| PROBLEM A |
Collect each line of the records that contains the word "height".

| DOCUMENT TEXT |
The court specifically declined to follow Nelson and Rivera, and it found support for its decision in Zack v. Ott, 381 Ill.App.3d 545, 550-51, 886 N.E.2d 487, 319 Ill.Dec. 724 (2008), in which the Second District stated that, " [o]ur reading of section 10-10.1 reveals that the General Assembly intended for procedural due process to be accomplished by an objector serving the electoral board members with the petition by registered or certified mail." Langenstein, 2012 IL App. (5th) 120343, ¶ 10.
[¶20] The Third District would follow Langenstein in Carlasare v. Will County Officers Electoral Board, 2012 IL App. (3d) 120699, 977 N.E.2d 298, 364 Ill.Dec. 809. In that case, the objectors contended that the courts lacked jurisdiction over the petition for review because the county clerk was not served separately as the representative of the electoral board. The court cited Langenstein approvingly for the proposition that duplicate service on the county clerk is not necessary to comply with section 10-10.1(a). Id. ¶ 17.
[¶21] The Fourth District then issued its decision in the present case. The court acknowledged the split in the appellate districts, and decided to follow the First District's position. According to the Fourth District, section 10-10.1(a) " clearly" requires service on the electoral board as a separate entity. 2013 IL App. (4th) 130145, ¶ 26.

| PROBLEM B |
Reproduce the passage on electoral board service, starting at the words "The court specifically" and ending after "120343, ¶ 10.", but rename "General Assembly" as "legislature".

Lines of data:
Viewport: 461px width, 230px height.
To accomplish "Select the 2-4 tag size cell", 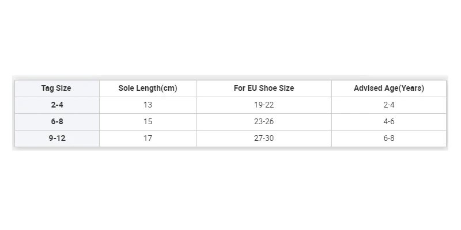I will coord(56,105).
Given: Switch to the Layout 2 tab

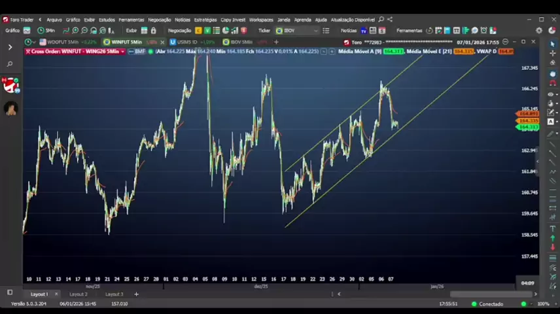Looking at the screenshot, I should pos(78,294).
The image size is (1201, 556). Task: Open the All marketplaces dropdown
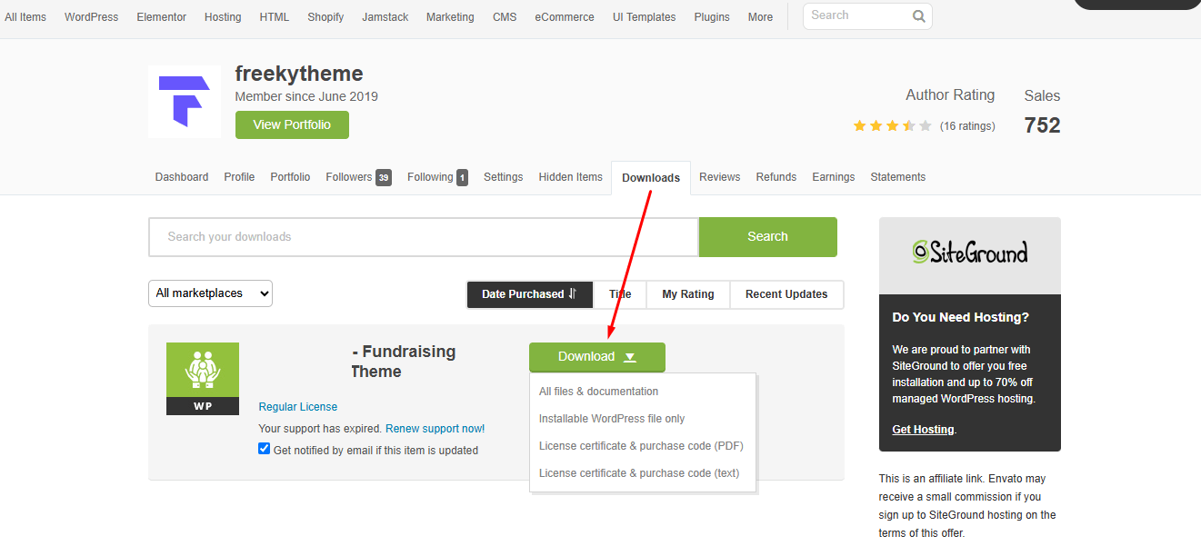[x=210, y=293]
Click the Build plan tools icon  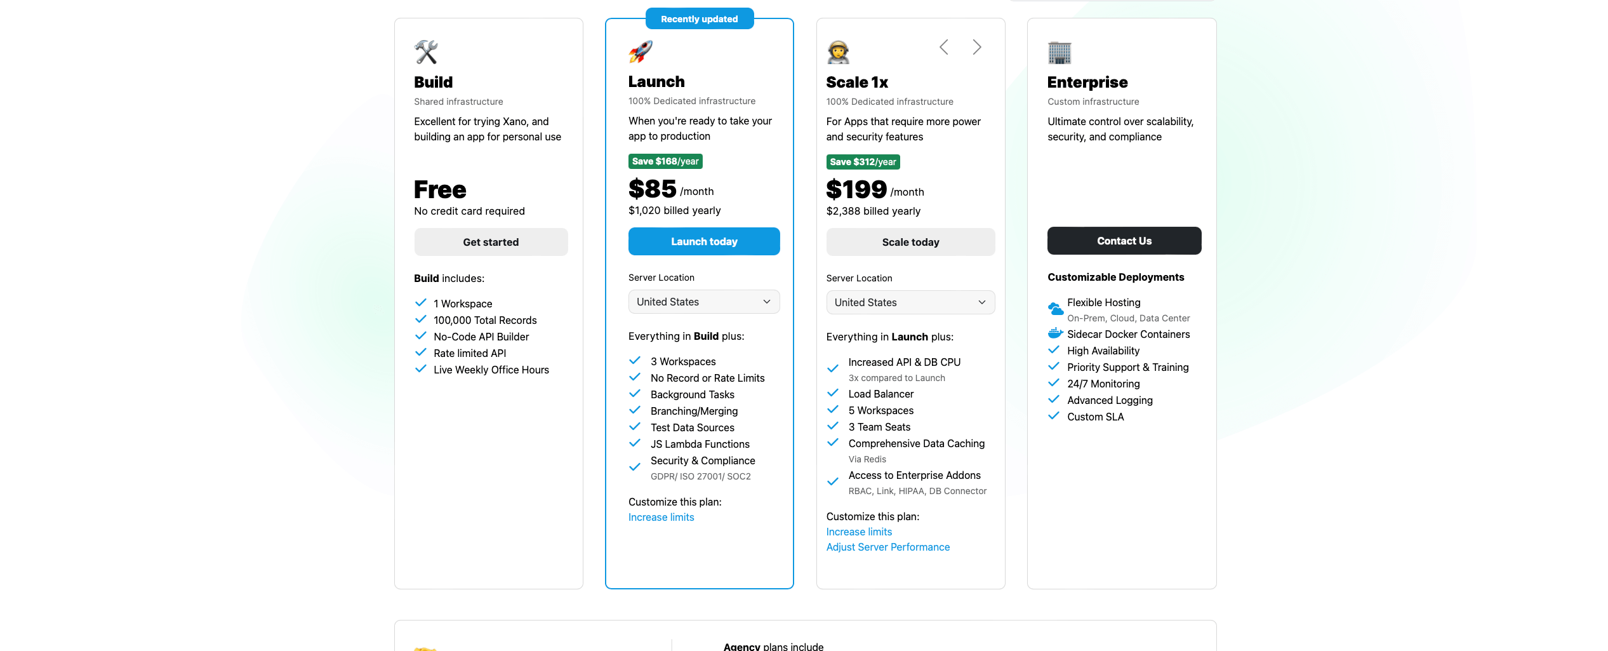426,51
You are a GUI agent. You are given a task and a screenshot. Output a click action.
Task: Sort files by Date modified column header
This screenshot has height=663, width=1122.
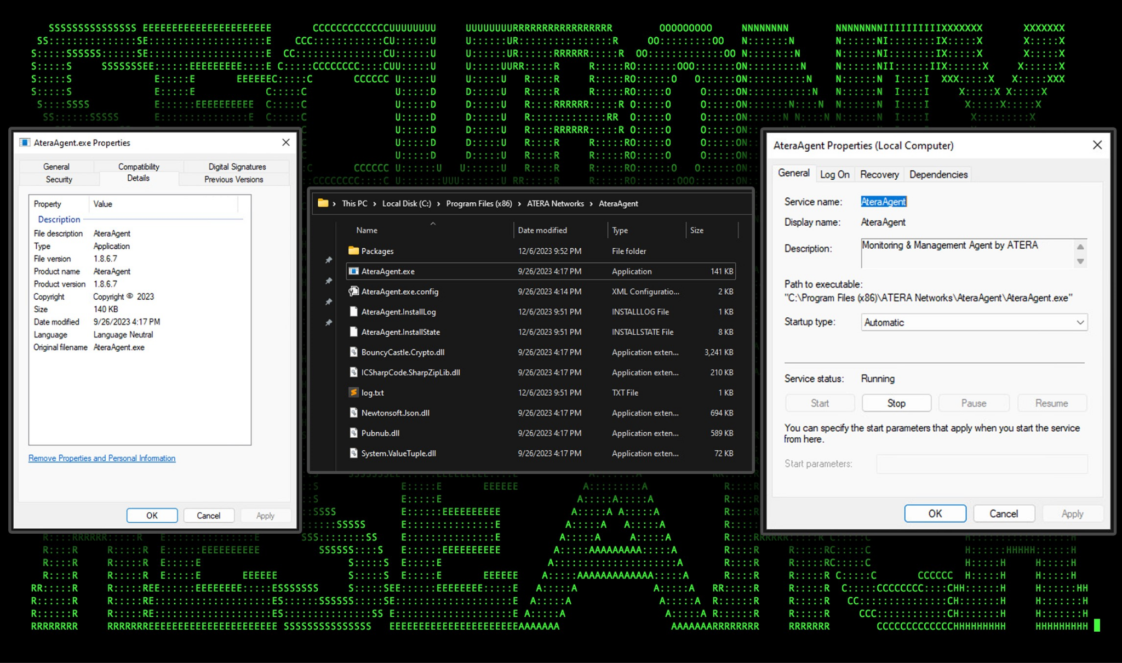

| OUTPUT A |
Viewport: 461px width, 230px height.
This screenshot has height=663, width=1122.

| OUTPUT B |
The court specifically declined to follow Nelson and Rivera, and it found support for its decision in Zack v. Ott, 381 Ill.App.3d 545, 550-51, 886 N.E.2d 487, 319 Ill.Dec. 724 (2008), in which the Second District stated that, " [o]ur reading of section 10-10.1 reveals that the legislature intended for procedural due process to be accomplished by an objector serving the electoral board members with the petition by registered or certified mail." Langenstein, 2012 IL App. (5th) 120343, ¶ 10.